"Wan Shine such smiles; as the evening sunlight falls
On a deserted house whose empty walls
No longer echo to the children's play,
Or voice of ruined inmates fled away;
Where wintry winds alone, with idle state,
Move the slow swinging of its rusty gate."
Her high-souled husband grieves to see her drooping under the jealous loss of her strength and beauty, and, in his undoubting love, unable to suspect that she fears to lose that love,
"Wonders evermore that beauty's loss
To such a soul should seem so sore a cross,
Until one evening in that quiet hush
That lulls the failing day, when all the gush
Of various sounds seem buried with the sun,
He told his thought.
As winter streamlets run,
Freed by some sudden thaw, and swift make way
Into the natural channels where they play,
So leaped her young heart to his tender tone,
So answering to his warmth, resumed her own;
And all her doubt and all her grief confest."
The unburdening of the sore, doubting heart and the tender, comforting, loving assurance of Claud is one of the choicest scenes in the poem. Never did youthful lover pour forth more impassioned utterances than fell from the lips of that true man and noble husband. He tells her that her beauty was but one of the "bright ripples dancing to the sun" glancing upon the silver stream of his happy life, and continues the metaphor:
"River of all my hopes thou wert and art;
The current of thy being bears my heart."
And last of all, when she, still incredulous of his unswerving faith, sighs her girlish doubts and moans for death, he with full heart and fervent words repeats his tale of love and makes profession of love's boldest offering, the sacrifice of his life, if it were the will of God, could she return again "to walk in beauty as she did before;" and then he whispers to her the thought that has arisen in his soul to answer the "wherefore" of the dreadful accident:
"It may be God, saw our careless life,
Not sinful, yet not blameless, my sweet wife
(Since all we thought of in our youth's bright May
Was but the coming joy from day to day),
Hath blotted out all joy to bid us learn
Now this is not our home; and make us turn
From the enchanted earth, where much was given,
To higher aims and a forgotten heaven."
It is no little comfort in this age of sensual worldliness and practical unbelief in the providence of God to find the voice of Christian philosophy sounding yet clear above the grovelling utterances of a too often degraded muse.

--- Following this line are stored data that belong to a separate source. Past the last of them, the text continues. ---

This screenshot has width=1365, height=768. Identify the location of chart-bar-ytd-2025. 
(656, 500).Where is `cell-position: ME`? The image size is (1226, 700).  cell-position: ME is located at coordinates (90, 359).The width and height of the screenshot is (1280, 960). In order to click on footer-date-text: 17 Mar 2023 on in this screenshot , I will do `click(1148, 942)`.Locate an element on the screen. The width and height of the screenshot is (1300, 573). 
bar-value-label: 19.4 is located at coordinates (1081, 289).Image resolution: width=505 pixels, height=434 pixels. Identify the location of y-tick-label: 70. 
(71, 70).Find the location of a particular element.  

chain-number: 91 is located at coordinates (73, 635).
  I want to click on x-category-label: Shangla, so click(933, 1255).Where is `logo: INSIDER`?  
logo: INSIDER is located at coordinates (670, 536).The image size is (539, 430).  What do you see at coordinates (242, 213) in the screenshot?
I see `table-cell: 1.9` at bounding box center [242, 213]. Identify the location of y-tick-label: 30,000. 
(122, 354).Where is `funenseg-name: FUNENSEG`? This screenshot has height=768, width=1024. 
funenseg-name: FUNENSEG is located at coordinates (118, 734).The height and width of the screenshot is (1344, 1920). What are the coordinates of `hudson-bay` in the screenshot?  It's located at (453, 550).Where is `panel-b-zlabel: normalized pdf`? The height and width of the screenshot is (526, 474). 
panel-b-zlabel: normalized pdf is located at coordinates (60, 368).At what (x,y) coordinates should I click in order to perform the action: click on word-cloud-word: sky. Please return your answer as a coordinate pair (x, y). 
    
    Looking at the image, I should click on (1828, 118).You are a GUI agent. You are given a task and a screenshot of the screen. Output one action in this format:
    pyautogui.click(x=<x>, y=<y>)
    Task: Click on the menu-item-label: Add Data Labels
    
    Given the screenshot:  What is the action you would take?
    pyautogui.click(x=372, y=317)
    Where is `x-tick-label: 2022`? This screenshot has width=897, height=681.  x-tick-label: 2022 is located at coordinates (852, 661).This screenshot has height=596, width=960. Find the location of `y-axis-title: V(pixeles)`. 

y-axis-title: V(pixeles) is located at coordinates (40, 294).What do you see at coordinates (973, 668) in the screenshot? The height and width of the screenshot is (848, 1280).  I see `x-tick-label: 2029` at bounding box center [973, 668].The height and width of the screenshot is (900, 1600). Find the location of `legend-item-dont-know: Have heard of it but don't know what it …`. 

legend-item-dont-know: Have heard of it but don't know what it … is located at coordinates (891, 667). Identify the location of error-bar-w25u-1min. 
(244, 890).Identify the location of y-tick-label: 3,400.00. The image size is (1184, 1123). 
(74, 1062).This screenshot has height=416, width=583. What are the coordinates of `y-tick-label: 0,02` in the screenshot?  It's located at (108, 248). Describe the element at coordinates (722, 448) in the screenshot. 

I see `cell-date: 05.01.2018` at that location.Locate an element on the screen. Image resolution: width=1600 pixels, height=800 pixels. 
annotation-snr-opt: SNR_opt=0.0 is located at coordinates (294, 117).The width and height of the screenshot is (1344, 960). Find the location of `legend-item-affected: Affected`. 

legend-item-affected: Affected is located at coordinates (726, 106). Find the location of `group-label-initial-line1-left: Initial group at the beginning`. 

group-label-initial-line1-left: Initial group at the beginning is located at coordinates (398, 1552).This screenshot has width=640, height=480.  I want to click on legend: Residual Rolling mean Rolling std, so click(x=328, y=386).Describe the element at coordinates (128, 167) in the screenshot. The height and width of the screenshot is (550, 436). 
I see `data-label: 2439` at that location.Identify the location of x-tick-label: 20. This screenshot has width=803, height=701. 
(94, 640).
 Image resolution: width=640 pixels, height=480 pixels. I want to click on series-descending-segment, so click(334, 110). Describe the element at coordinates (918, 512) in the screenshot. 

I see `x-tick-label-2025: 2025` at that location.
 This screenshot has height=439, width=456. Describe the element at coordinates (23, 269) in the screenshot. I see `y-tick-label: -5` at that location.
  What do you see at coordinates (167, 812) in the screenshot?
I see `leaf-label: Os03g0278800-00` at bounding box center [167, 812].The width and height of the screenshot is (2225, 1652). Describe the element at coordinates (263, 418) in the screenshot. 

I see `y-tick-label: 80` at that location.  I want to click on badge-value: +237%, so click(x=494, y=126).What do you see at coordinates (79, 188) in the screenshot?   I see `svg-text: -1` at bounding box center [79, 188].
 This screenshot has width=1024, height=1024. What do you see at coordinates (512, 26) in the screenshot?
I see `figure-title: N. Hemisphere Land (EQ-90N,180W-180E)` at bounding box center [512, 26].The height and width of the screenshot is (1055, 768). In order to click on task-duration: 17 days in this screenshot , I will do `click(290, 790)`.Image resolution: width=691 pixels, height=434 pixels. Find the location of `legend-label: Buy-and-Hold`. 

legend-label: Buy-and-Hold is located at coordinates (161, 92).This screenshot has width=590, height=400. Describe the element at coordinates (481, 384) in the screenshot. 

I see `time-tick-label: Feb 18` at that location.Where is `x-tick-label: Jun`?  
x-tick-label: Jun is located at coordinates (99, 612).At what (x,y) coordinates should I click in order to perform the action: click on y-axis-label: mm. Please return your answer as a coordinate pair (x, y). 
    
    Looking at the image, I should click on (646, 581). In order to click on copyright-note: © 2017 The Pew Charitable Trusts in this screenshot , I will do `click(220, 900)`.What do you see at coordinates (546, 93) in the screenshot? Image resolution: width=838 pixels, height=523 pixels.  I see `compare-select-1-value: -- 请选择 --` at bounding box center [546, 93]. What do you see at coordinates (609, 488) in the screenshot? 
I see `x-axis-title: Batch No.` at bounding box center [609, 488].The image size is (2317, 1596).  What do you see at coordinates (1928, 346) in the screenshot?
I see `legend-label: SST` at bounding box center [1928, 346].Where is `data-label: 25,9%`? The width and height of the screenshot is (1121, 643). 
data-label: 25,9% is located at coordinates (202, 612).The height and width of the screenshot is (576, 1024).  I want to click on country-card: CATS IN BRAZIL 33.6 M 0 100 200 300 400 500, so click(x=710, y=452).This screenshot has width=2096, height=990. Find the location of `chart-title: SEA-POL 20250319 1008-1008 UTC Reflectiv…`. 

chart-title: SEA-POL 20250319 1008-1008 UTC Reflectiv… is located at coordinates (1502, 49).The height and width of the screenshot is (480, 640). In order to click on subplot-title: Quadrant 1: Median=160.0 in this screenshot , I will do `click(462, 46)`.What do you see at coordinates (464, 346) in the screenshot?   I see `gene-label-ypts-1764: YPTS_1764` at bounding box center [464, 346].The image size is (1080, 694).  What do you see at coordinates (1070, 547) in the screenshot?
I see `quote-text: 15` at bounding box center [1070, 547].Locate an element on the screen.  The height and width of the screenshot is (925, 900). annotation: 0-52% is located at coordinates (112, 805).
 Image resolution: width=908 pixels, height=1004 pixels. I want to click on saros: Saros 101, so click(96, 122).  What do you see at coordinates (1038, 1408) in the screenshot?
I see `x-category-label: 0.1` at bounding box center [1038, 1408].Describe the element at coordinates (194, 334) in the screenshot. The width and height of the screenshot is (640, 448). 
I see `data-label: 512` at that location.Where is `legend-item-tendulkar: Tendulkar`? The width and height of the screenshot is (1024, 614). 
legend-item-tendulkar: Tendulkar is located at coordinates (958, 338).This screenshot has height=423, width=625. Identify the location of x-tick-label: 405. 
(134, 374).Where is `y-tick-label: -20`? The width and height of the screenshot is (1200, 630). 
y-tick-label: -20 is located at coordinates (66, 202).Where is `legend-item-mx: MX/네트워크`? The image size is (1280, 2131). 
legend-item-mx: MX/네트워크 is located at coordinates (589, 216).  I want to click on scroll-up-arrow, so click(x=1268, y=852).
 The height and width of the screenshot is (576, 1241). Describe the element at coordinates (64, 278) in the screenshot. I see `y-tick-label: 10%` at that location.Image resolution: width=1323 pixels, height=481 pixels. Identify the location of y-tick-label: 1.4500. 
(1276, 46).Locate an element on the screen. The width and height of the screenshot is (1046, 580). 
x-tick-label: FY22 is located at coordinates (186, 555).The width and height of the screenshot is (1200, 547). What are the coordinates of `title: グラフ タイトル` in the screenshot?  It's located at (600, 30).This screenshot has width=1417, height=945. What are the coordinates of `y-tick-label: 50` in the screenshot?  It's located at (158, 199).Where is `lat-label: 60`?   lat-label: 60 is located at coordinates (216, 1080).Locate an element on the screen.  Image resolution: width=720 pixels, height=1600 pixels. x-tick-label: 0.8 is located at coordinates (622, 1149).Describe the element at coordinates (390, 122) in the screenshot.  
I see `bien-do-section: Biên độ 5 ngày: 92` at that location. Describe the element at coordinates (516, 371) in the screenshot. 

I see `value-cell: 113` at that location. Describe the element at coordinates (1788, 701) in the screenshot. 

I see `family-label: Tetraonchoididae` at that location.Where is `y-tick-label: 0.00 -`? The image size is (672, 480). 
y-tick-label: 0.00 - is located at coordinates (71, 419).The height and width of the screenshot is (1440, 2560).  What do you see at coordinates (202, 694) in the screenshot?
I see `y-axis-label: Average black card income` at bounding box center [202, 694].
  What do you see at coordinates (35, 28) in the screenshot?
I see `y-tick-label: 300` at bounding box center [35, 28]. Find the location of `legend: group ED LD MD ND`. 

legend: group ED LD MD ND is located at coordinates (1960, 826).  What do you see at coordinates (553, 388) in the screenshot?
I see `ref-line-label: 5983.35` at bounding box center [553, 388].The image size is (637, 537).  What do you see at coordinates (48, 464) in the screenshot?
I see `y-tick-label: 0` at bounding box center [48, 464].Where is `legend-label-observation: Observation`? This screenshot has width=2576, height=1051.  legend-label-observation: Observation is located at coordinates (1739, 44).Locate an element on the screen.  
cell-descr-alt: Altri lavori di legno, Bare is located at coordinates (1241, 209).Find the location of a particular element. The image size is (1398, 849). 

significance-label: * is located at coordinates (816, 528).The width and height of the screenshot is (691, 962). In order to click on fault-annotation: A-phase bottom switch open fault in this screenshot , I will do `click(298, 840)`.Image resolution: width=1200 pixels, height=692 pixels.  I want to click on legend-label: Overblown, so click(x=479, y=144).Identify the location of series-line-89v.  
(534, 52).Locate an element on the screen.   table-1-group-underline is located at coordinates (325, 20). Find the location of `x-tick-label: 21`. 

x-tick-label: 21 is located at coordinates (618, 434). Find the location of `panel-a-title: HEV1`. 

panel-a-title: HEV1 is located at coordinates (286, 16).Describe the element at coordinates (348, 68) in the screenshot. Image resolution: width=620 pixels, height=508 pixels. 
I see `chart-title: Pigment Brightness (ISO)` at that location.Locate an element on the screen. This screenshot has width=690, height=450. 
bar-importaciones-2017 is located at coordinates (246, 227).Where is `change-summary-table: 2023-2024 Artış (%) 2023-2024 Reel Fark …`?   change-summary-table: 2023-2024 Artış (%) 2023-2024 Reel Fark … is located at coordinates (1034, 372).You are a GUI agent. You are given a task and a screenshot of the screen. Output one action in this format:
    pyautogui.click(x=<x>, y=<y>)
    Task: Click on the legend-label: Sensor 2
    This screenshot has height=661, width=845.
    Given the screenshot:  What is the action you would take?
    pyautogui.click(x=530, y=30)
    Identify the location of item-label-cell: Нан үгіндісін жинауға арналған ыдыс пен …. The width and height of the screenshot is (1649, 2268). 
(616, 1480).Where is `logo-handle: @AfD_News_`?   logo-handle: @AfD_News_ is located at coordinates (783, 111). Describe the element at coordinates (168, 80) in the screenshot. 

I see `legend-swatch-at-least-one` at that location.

The third part of our poem continues and exemplifies this thought. This world is God's world; we are the people of his pasture, and the sheep of his hand. Bereavement, pain, unforeseen and unexplained sorrow belong to life, and play their part in schooling the soul to higher aims. The heart must learn to wait on God. "Peace will come in that day which is known unto the Lord," says the author of the Imitation of Christ. We, too, can bring our own experience to the proof, and know that a stronger hand and a wiser heart has led and loved us. We quote but one extract from this third part; it is the summary of the whole:
"All that our wisdom knows, or ever can,
Is this: that God hath pity upon man;
And when his Spirit shines in Holy Writ,
The great word COMFORTER comes after it."